Isabel Marant Is Still Cooler Than You

The vibes are off in Paris, at least according to the city’s high priestess Isabel Marant.

“The summer was quite joyful,” she says. “But soon, it will be not so joyful. There’s a feeling that people will struggle with the rising prices of electricity and gas and restrictions [on fuel use] happening. I’m not sure it’s going to be a very peaceful winter.”

Another industry leader—someone who’s more of a showman than a badass—might segue here into the healing power of fashion, and the urgency of an upcoming runway show. But when I ask how the style community can meet this moment of unrest, Marant is smart enough to keep her viewpoint as sharp as her spike heels. “The most important thing we can do is manage our consumption,” she notes. “And isn’t that a funny thing to say in the middle of a store?”

Peter White//Getty Images

The store in question—Marant’s second New York City boutique, which officially opens on Madison Avenue this week—is a pretty great one. It is lined with wood in the same shade of blonde as Marant muse Rianne Van Rompaey, and stocked with eternal bestsellers like Knives Out sweaters and black cowboy boots, along with some newer hits like hot pink sunglasses and sequined leggings. “It’s very exciting to be here because, no matter how big you get, it feels like such an achievement to have a location in New York City. It means you have made it. It means we speak not just to French girls—we are speaking to everyone.”
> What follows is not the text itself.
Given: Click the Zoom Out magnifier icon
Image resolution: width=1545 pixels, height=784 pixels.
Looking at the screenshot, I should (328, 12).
Of course, “speaking French Girl” is kind of Marant’s M.O. The lifelong Parisian began her career as a teen seamstress before doing stints at French institutions like Chloé and Martine Sitbon. Her eponymous line launched in 1994 and gained steady industry traction—design awards, crowded catwalks, knockoffs from cheaper brands—along with a steady stream of “it” fans like Anja Rubik and Halle Berry, who catapulted her boho coolness into the mainstream. “I realized what one person could do for my clothes because of Kate Moss,” she says. “She wore my sweater and the sweater gets huge—everybody wants it. We can’t keep it in stock, and it’s just this super normal sweater! But when Kate Moss wears it, it does make a difference.”

paris, france   march 03 editorial use only   for non editorial use please seek approval from fashion house gigi hadid walks the runway during the isabel marant  womenswear fallwinter 2022 2023 show as part of paris fashion week on march 03, 2022 in paris, france photo by peter whitegetty images

Peter White//Getty Images

Fashion is about joy.”

—Isabel Marant

When I confess to Marant that in my 20s, I too bought that sweater, she answers with a confession of her own: “I thought [the sweater craze] was a bit stupid at first,” she admits. “But the more I thought about it, the more I realized, there are a lot of women who are not so confident, or not so natural in how they style themselves. So if Kate Moss—or Hailey Bieber, now Hailey Bieber has that effect with our clothes, too—if they can influence women to feel like they are amazing girls, I think that is fantastic, because fashion is about joy.”

Fashion is also about acquisition, but Marant is thrilled if you buy her stuff secondhand. (You can nab a pair of her famous wedge sneakers for less than $100 on The RealReal.) “I think resale is really great, very smart…[shopping] provides a lot of happiness, and I totally understand it, but you don’t need it new. I’m always more excited by getting into a vintage shop.” That said, some fabric innovations are a whole new thing, including a pair of coated silk pants that look and move like leather, but feel considerably lighter and eschew the liquid plastic gore of more common “vegan” swaps. “We know fashion needs to build things that last, and things that are made the smart way,” she says. “Otherwise, it’s just a lot of bullshit.” (Reader, I touched these pants. They are decidedly not bullshit.)

Back in Paris, Marant has been delving into housewares, creating ceramics in her studio. “I’m obsessed with doing things by hand,” she explains. “You know, because having such a big company, I don’t have time to do things with my hands anymore. And that is what I really, really love to do. Also,” she smiles, “I’m starting to get good at it. Well, I mean, I am starting to not be so bad.”

Marant has to get ready for her store’s opening dinner-slash-rave with Blackstreet, Stretch Armstrong, and 40 percent of the Queer Eye cast, along with a steady stream of American models like Carolyn Murphy, Lily Aldridge, and Hari Nef. “Style is more universal now, of course,” she says, “But also, French style, it does not go away. It is the idea that clothes are kept, and lived in, and laid-back, and not trying so hard. You cannot pretend to be who you are, you know? You have to find the joy in who you are, and fashion is a way we know that joy.”